The answer must restate every record word for word.

==== DATA UNDER STUDY

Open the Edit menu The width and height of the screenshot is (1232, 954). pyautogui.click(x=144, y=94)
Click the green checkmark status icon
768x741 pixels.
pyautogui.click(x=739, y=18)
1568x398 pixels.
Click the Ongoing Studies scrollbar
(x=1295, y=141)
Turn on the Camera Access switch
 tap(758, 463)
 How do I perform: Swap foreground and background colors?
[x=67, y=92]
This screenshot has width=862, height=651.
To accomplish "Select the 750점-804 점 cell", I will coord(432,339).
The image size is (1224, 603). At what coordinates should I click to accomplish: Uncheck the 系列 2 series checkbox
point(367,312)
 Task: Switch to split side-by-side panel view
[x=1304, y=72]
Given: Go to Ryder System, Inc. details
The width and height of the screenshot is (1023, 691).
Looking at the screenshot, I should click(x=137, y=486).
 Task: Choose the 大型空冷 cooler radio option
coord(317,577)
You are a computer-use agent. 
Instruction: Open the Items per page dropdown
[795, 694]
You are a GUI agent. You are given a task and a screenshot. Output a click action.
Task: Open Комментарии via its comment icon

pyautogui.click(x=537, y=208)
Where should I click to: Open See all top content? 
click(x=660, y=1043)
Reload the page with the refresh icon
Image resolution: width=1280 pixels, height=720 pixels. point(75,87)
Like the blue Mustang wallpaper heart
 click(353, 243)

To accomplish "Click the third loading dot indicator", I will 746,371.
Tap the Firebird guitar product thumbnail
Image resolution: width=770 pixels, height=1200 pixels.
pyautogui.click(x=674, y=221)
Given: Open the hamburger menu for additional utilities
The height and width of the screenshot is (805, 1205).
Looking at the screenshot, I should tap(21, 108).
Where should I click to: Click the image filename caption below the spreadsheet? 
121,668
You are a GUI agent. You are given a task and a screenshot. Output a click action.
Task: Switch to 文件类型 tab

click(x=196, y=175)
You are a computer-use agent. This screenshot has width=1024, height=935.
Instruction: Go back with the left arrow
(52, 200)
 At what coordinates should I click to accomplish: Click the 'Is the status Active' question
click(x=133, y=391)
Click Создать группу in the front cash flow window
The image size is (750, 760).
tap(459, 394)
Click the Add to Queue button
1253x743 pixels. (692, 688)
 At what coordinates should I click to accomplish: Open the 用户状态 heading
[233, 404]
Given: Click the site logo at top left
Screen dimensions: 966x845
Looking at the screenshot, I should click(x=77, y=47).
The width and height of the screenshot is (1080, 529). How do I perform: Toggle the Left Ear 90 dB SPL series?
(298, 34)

========

### RESULT OF THIS EXERCISE:
Open the Edit menu The width and height of the screenshot is (1232, 954). pyautogui.click(x=144, y=94)
Click the green checkmark status icon
768x741 pixels.
pyautogui.click(x=739, y=18)
1568x398 pixels.
Click the Ongoing Studies scrollbar
(x=1295, y=141)
Turn on the Camera Access switch
 tap(758, 463)
 How do I perform: Swap foreground and background colors?
[x=67, y=92]
This screenshot has width=862, height=651.
To accomplish "Select the 750점-804 점 cell", I will coord(432,339).
The image size is (1224, 603). At what coordinates should I click to accomplish: Uncheck the 系列 2 series checkbox
point(367,312)
 Task: Switch to split side-by-side panel view
[x=1304, y=72]
Given: Go to Ryder System, Inc. details
The width and height of the screenshot is (1023, 691).
Looking at the screenshot, I should click(x=137, y=486).
 Task: Choose the 大型空冷 cooler radio option
coord(317,577)
You are a computer-use agent. 
Instruction: Open the Items per page dropdown
[795, 694]
You are a GUI agent. You are given a task and a screenshot. Output a click action.
Task: Open Комментарии via its comment icon

pyautogui.click(x=537, y=208)
Where should I click to: Open See all top content? 
click(x=660, y=1043)
Reload the page with the refresh icon
Image resolution: width=1280 pixels, height=720 pixels. point(75,87)
Like the blue Mustang wallpaper heart
 click(353, 243)

To accomplish "Click the third loading dot indicator", I will 746,371.
Tap the Firebird guitar product thumbnail
Image resolution: width=770 pixels, height=1200 pixels.
pyautogui.click(x=674, y=221)
Given: Open the hamburger menu for additional utilities
The height and width of the screenshot is (805, 1205).
Looking at the screenshot, I should tap(21, 108).
Where should I click to: Click the image filename caption below the spreadsheet? 
121,668
You are a GUI agent. You are given a task and a screenshot. Output a click action.
Task: Switch to 文件类型 tab

click(x=196, y=175)
You are a computer-use agent. This screenshot has width=1024, height=935.
Instruction: Go back with the left arrow
(52, 200)
 At what coordinates should I click to accomplish: Click the 'Is the status Active' question
click(x=133, y=391)
Click Создать группу in the front cash flow window
The image size is (750, 760).
tap(459, 394)
Click the Add to Queue button
1253x743 pixels. (692, 688)
 At what coordinates should I click to accomplish: Open the 用户状态 heading
[233, 404]
Given: Click the site logo at top left
Screen dimensions: 966x845
Looking at the screenshot, I should click(x=77, y=47).
The width and height of the screenshot is (1080, 529). How do I perform: Toggle the Left Ear 90 dB SPL series?
(298, 34)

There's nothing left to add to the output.